We here at Substream love to give you our fresh takes on the best new theatrical and VOD releases, but what if you love something enough to want to own a physical copy? This is our rundown of this week’s best new releases on DVD and Blu-ray, so that you know what films to add to your home video library.
The Final Master
The Final Master follows a Wing Chun practitioner’s ambitious journey to open a martial arts school in the Northern Center to fulfill his master’s death wish of passing down the art. In order to gain the rights to achieve this, he has to send his apprentice to secretly challenge & defeat eight martial arts schools. What he doesn’t realize is that he is merely a pawn being played in the power game within the martial arts community.

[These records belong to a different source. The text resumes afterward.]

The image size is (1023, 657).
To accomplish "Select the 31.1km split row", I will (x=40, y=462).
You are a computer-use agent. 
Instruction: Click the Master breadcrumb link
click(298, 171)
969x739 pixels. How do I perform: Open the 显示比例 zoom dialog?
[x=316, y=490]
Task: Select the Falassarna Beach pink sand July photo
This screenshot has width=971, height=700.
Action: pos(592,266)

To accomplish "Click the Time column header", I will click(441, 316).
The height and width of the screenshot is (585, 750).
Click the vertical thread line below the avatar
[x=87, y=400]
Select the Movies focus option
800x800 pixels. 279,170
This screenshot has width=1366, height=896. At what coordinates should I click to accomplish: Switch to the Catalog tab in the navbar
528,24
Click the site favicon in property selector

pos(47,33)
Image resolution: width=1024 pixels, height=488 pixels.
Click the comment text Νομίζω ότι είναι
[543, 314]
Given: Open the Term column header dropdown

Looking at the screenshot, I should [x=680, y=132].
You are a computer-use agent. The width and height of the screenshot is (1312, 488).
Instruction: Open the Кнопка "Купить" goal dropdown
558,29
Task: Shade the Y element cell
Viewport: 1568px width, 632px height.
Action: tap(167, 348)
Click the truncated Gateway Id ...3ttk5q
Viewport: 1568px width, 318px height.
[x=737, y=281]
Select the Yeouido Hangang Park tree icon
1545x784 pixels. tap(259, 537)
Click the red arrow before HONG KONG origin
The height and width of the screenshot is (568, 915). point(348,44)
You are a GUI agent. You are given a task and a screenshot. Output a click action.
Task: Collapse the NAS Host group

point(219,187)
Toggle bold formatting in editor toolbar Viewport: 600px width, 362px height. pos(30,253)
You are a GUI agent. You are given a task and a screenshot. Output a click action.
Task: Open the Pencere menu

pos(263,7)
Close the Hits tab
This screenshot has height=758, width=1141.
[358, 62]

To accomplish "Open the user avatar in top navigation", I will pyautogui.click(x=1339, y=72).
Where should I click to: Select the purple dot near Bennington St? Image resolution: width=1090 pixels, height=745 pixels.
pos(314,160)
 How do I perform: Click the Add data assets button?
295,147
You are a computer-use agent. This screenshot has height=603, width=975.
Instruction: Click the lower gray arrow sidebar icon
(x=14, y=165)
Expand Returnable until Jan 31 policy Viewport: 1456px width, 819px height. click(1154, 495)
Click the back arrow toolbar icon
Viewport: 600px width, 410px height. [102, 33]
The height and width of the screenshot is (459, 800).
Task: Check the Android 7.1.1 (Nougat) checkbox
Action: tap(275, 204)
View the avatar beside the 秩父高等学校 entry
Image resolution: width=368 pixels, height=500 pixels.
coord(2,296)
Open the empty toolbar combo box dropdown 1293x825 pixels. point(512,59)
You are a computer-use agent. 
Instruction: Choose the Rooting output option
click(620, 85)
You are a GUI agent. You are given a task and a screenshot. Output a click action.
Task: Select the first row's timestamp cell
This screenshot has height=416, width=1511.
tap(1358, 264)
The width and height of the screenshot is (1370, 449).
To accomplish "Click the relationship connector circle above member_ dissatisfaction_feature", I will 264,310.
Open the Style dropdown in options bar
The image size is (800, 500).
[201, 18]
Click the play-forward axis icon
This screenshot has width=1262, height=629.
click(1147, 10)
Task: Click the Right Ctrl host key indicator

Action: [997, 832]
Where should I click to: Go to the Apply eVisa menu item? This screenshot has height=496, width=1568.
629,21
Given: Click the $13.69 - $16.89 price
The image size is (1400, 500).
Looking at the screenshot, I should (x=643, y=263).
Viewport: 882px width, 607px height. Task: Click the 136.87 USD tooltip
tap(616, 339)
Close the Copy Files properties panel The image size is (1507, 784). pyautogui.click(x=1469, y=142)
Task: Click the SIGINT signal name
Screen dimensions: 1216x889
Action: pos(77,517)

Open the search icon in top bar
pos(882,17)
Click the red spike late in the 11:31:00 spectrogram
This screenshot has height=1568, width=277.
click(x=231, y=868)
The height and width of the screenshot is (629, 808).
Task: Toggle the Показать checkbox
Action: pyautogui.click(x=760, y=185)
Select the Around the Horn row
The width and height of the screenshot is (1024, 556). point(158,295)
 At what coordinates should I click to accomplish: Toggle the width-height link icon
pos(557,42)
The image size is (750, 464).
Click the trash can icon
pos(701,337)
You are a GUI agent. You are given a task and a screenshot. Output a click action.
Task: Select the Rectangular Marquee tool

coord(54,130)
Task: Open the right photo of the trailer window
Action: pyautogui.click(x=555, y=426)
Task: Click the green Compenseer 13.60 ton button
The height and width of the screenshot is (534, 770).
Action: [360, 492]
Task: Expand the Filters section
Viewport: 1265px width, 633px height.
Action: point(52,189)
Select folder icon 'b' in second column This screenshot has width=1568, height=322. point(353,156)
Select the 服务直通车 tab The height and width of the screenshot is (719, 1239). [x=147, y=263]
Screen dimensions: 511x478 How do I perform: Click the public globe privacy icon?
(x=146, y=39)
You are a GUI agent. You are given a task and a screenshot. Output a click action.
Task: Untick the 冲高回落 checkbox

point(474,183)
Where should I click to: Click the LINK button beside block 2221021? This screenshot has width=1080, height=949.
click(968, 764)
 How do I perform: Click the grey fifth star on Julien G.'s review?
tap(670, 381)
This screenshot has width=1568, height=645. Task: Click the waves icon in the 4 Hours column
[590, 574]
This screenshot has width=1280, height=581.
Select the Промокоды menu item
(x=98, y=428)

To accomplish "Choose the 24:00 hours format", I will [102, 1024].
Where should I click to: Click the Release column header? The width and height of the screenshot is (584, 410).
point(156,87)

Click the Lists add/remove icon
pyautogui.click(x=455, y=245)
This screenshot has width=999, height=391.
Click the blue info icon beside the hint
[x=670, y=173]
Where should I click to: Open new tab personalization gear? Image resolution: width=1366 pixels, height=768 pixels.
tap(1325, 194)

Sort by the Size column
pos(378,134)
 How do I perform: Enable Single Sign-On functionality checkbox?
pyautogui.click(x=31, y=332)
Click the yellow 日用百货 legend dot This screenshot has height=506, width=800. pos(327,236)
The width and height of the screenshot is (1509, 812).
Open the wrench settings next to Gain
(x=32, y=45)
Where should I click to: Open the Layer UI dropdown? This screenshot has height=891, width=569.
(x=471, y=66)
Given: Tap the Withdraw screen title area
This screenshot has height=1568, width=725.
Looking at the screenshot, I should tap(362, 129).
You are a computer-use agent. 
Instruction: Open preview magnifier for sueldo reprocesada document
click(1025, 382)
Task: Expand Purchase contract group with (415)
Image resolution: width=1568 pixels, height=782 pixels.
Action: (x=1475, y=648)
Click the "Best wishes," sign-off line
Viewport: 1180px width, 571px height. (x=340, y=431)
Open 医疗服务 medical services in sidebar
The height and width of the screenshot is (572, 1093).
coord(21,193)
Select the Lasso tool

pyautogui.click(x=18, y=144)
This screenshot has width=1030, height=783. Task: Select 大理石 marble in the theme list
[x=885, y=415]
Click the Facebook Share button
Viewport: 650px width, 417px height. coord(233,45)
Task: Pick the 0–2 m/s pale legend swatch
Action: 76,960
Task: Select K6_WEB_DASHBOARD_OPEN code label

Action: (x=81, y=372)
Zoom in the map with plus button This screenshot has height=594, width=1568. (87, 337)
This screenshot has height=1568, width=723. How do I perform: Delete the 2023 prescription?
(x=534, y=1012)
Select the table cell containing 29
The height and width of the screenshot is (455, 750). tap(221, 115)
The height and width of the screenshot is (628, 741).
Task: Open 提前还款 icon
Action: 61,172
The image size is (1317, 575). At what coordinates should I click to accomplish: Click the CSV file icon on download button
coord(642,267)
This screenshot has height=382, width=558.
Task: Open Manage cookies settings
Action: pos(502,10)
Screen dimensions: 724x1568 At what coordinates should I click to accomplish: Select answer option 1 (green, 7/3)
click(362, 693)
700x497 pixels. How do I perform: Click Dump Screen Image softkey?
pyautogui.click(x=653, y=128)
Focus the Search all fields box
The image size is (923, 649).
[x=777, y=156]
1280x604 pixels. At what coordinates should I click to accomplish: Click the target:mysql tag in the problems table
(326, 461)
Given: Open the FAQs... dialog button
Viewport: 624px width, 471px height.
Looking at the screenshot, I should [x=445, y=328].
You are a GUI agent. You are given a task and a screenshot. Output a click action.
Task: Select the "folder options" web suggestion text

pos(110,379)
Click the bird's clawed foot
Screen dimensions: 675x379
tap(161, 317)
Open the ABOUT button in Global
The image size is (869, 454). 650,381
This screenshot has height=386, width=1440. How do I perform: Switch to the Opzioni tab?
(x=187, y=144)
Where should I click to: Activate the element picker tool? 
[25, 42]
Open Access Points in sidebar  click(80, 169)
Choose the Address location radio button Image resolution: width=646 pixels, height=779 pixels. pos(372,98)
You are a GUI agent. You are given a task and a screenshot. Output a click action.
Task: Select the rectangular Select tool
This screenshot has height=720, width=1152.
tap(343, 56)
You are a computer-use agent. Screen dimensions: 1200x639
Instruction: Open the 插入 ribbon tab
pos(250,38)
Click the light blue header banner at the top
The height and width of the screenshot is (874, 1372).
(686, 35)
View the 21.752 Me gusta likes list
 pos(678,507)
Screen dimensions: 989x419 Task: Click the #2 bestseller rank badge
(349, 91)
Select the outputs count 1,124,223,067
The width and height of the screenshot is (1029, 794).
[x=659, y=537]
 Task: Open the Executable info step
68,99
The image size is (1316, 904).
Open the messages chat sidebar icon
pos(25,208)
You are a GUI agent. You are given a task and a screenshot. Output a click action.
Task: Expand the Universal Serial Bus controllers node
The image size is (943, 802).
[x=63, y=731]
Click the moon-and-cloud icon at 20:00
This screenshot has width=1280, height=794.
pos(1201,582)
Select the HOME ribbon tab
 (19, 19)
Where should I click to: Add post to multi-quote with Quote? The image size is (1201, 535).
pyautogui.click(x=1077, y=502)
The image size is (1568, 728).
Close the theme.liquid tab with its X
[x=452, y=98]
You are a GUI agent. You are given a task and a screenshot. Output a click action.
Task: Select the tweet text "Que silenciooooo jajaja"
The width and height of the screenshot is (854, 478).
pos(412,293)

Frank Adler (Chris Evans) is a single man raising a child prodigy – his spirited young niece Mary (Mckenna Grace) – in a coastal town in Florida. Frank’s plans for a normal school life for Mary are foiled when the seven-year-old’s mathematical abilities come to the attention of Frank’s formidable mother Evelyn (Lindsay Duncan) whose plans for her granddaughter threaten to separate Frank and Mary.
The Boss Baby
Meet a most unusual baby. He wears a suit, speaks with the voice and wit of Alec Baldwin, and stars in the animated comedy, DreamWorks’ The Boss Baby. The Boss Baby is a story about how a new baby’s arrival impacts a family, told from the point of view of a delightfully unreliable narrator, a wildly imaginative 7 year old named Tim.
Ghost in the Shell
In the near future, Major (Scarlett Johansson) is the first of her kind: A human saved from a terrible crash, who is cyber-enhanced to be a perfect soldier devoted to stopping the world’s most dangerous criminals. When terrorism reaches a new level that includes the ability to hack into people’s minds and control them, Major is uniquely qualified to stop it. As she prepares to face a new enemy, Major discovers that she has been lied to: her life was not saved, it was stolen. She will stop at nothing to recover her past, find out who did this to her and stop them before they do it to others.
Lost in America
NEW TO THE CRITERION COLLECTION: In this hysterical satire of Reagan-era values, written and directed by Albert Brooks, a successful Los Angeles advertising executive (Brooks) and his wife (Julie Hagerty) decide to quit their jobs, buy a Winnebago, and follow their Easy Rider fantasies of freedom and the open road. When a stop in Las Vegas nearly derails their plans, they’re forced to come to terms with their own limitations and those of the American dream. Brooks’s barbed wit and confident direction drive Lost in America, an iconic example of his restless comedies about insecure characters searching for satisfaction in the modern world that established his unique comic voice and transformed the art of observational humor.